Ally Fogg comments in The Guardian:
So Messrs Maude, Hunt and Willetts think "it's startling that the richest third of donors in Britain give less, as a proportion of their income, to charity than the poorest third." I suppose the Tory doyens have been a bit busy of late to be browsing the current psychology journals, but had they done so, they might not have been quite so surprised.
Michael W Kraus, of the University of California, San Francisco, is one of a number of social psychologists who have recently been busy demonstrating that lower socioeconomic status (SES) is intricately linked to all sorts of prosocial behaviours. Everything else equal, the less wealth, education and employment status we have, the more charitable, generous, trusting and helpful we appear to become.

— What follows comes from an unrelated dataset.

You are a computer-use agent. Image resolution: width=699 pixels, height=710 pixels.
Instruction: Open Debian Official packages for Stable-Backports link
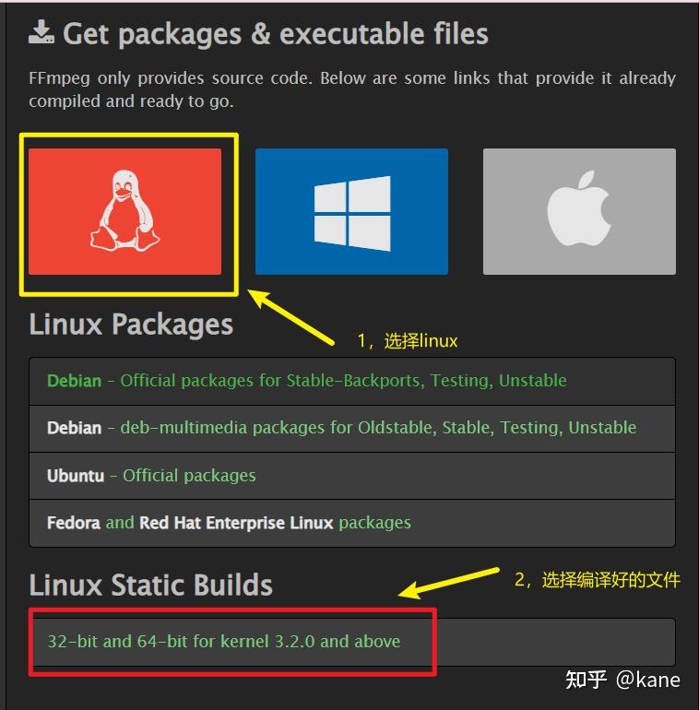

In interactions with strangers, poorer people are more likely to use polite, attentive, respectful gestures. Most recently, in a paper just published in the prestigious journal Psychological Science, Kraus et al report that lower SES subjects show significantly greater empathy than their richer, better educated counterparts. He argues that this tendency to empathise may at least partly explain the other observations of prosocial behaviour.
The tests used in the latest experiments recorded subjects' ability to read emotions in the faces of others, which is considered a reliable signifier of broader empathic skills. As expected, using both pictures and human interactions, SES was inversely correlated with empathic accuracy. Empathic emotions are central to compassionate and prosocial tendencies, and Kraus argues that these cognitive processes are necessary for survival; human beings who find themselves in a high-status position are more likely to believe that they can control their own destinies, able to use their power, authority or wealth independently to keep themselves safe and secure. Those further down the social pecking order are more vulnerable, and so more likely to need to co-operate to survive.